Och, manche können sich auch alleine vor den Spiegel setzen und "labern"
Es gibt nicht das von Natur aus schlechte oder gute Volk. Auch in Rußland gibt es die verschiedensten Strömungen, wobei Putin fast noch das kleinere Übel ist. Und ohne eine Unterstützung (aktiv, wohlwollend, stillschweigend duldend) hält sich kein Herrscher dauerhaft an der Macht. Angenommen, es kommt zu einem totalen Krieg - der sich in dieser Situation mehr politisch und wirtschaftlich ausgestalten würde - Rußland wäre weltweit geächtet, aus nahezu allen internationalen Projekten ausgegrenzt und es herrscht Armut, Rückstand und sogar Hunger. Dann wird Putin sicher irgendwann in Rente gehen müssen. Und dann? Rußland fällt auf die Knie, bittet um Vergebung? Und danach, das Volk jubelt und freut sich? Nein, das würde als Schmach empfunden, die Sehnsucht nach Wiederherstellung des Verlorenen würde folgen. Dann warte nur auf den nächsten entsprechenden Demagogen, der das Volk erst so richtig anheizt. Man wäre sehr schnell bereit, auf Wohlstand zu verzichten, um eine starke Armee zu finanzieren. Denke mal an Deutschland nach dem ersten Weltkrieg. Hitler hätte nie eine Chance gehabt, wenn im Volk nicht sehr viel als Folge des ersten Weltkrieges gelodert hätte.

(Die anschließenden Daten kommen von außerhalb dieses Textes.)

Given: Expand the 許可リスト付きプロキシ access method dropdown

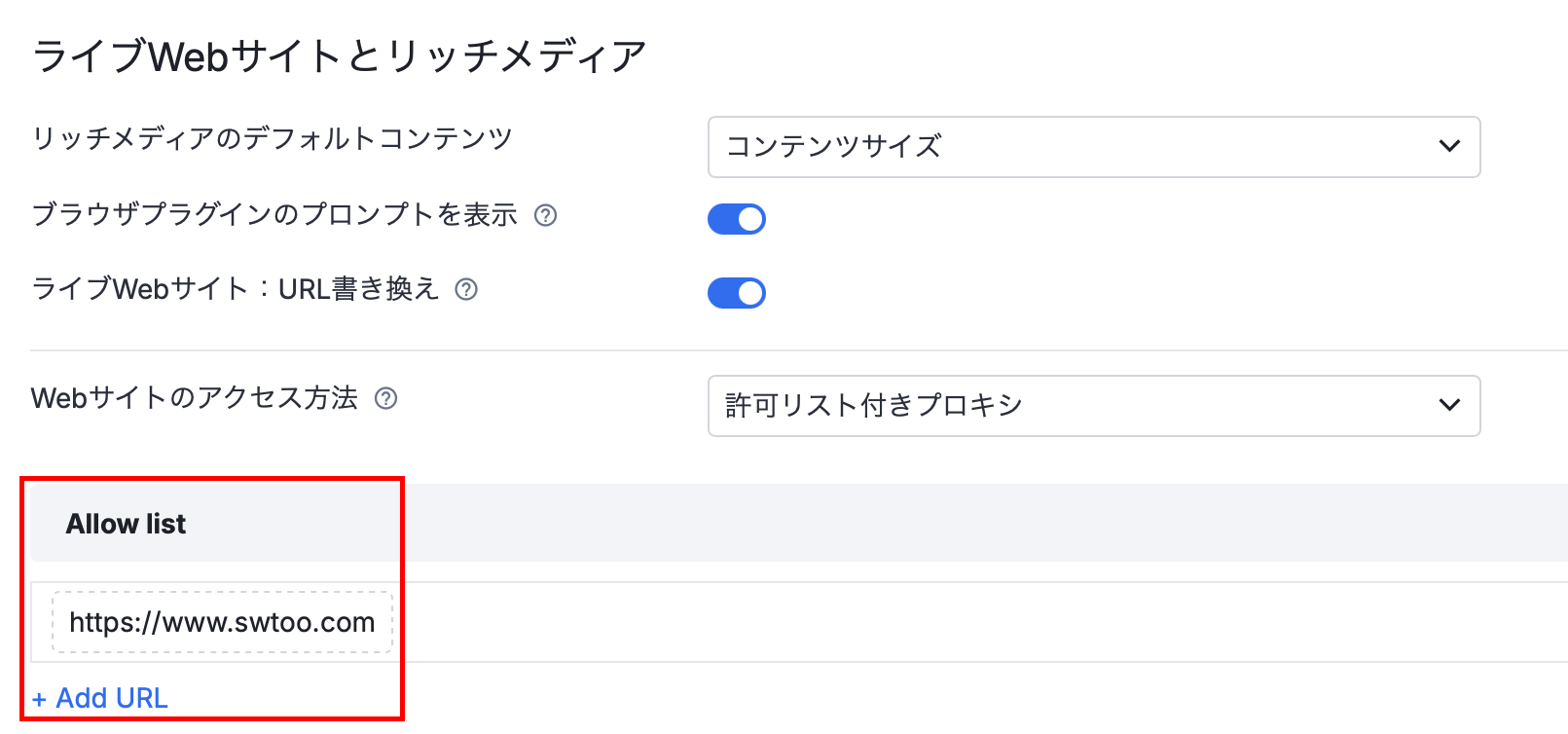Looking at the screenshot, I should 1093,406.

Deswegen ist die Politik der Sieger und Verlierer heutzutage eine brandgefährliche Politik. Das hat Europa aufgrund seiner schmerzlichen Geschichte erfolgreich gelernt.
Natürlich muß Putins Imperialismus Einhalt geboten werden. Aber eben mit Augenmaß. Es muß für Putin und das russische Volk ein Weg zurück geben, ohne daß sie es als Niederlage empfinden.
Dragan hat einiges zum Konsensbestreben innerhalb Europas geschrieben. Natürlich ist es mühsamer, unter Vielen ein Konsens zu finden, der dann auch von allen mitgetragen wird. Der Konsens ist aber dauerhafter und stärker, als eine von oben verordnete Entscheidung (die dann bei Veränderung der Machtverhältnisse auch sehr schnell wieder gekippt werden kann).
Ein wenig zeigt sich das doch jetzt auch in der Ukraine. Es reicht eben nicht, mal schnell die Regierung zu wechseln, wenn es die Machtverhältnisse hergeben. Zumindest in einigen Landesteilen gibt es einige Vorbehalte. Natürlich hat Putin gezündelt und durch Propaganda aufgehetzt. Aber ohne ein gewisses Maß an Zustimmung innerhalb Teilen des Volkes wäre das nie erfolgreich gewesen.
Rußland und Putin wollen verschiedenes. Zur Größe der SU zurück, ebenso aber weltweite Anerkennung, wirtschaftliche Weiterentwicklung und Wohlstand. Es ist immer eine Frage des Preises, welches Ziel an erster Stelle steht. Ich möchte nicht wissen, was passiert wäre, wenn die freie Welt sich ignorierend rausgehalten hätte. Auch wenn es manche so im Moment vielleicht nicht empfinden, ich bin mir sicher, daß auch im Kreml sehr genau gerechnet wird, wie weit man gehen kann und das manche wünschenswerte Ziele halt eben nicht (mehr) wie geplant verfolgt werden.